Your assignment → The output is the line holding "This screenshot has width=819, height=860." and all lines after it to the end of the records below; restate them unchanged and add nothing.

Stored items
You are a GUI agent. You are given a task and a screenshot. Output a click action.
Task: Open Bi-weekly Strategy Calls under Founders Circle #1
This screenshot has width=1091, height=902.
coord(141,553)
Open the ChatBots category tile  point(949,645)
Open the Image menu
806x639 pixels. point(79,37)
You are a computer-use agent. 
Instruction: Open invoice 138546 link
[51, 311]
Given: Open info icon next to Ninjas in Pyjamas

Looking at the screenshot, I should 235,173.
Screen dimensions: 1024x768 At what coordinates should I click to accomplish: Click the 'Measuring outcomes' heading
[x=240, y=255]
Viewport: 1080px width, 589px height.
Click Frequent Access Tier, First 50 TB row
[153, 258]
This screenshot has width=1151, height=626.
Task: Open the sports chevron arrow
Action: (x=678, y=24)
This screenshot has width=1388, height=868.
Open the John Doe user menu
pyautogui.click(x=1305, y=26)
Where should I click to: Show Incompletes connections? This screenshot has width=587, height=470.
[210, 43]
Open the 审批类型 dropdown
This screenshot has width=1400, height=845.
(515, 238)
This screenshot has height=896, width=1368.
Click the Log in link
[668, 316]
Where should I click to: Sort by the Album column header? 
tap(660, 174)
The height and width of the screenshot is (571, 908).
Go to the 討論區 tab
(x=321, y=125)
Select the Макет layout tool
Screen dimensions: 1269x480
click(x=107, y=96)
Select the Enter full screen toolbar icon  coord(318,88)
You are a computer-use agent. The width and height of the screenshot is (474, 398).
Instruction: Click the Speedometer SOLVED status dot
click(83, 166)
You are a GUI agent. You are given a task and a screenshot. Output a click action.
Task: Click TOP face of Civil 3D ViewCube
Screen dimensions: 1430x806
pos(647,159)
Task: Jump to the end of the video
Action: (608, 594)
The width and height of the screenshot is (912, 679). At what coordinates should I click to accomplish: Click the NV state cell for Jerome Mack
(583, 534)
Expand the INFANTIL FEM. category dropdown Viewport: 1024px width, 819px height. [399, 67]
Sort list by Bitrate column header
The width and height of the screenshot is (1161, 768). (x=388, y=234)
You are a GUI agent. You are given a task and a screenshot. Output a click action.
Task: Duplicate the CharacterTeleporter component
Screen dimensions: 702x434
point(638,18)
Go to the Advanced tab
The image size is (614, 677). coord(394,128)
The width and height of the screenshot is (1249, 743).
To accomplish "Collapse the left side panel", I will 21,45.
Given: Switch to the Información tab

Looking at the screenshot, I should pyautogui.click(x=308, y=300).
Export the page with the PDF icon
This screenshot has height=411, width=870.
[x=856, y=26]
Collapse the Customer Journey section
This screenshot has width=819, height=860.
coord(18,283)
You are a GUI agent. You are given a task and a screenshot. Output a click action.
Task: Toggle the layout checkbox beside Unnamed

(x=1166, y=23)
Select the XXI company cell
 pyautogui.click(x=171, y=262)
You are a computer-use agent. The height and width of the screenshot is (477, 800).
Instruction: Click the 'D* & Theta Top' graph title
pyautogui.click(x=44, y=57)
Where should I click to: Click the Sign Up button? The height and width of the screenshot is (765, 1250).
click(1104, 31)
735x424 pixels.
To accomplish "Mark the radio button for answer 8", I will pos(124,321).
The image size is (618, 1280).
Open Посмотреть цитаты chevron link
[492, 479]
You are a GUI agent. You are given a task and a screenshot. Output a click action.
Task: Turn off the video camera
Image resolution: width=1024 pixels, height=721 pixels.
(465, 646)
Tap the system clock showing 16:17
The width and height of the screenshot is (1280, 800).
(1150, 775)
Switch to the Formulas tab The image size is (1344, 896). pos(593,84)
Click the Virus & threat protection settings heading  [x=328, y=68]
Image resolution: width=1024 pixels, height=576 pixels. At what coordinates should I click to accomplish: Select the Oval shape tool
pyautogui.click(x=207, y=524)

Reply →
This screenshot has width=819, height=860.
coord(18,283)
You are a GUI agent. You are given a task and a screenshot. Output a click action.
Task: Toggle the layout checkbox beside Unnamed

(x=1166, y=23)
Select the XXI company cell
 pyautogui.click(x=171, y=262)
You are a computer-use agent. The height and width of the screenshot is (477, 800).
Instruction: Click the 'D* & Theta Top' graph title
pyautogui.click(x=44, y=57)
Where should I click to: Click the Sign Up button? The height and width of the screenshot is (765, 1250).
click(1104, 31)
735x424 pixels.
To accomplish "Mark the radio button for answer 8", I will pos(124,321).
The image size is (618, 1280).
Open Посмотреть цитаты chevron link
[492, 479]
You are a GUI agent. You are given a task and a screenshot. Output a click action.
Task: Turn off the video camera
Image resolution: width=1024 pixels, height=721 pixels.
(465, 646)
Tap the system clock showing 16:17
The width and height of the screenshot is (1280, 800).
(1150, 775)
Switch to the Formulas tab The image size is (1344, 896). pos(593,84)
Click the Virus & threat protection settings heading  [x=328, y=68]
Image resolution: width=1024 pixels, height=576 pixels. At what coordinates should I click to accomplish: Select the Oval shape tool
pyautogui.click(x=207, y=524)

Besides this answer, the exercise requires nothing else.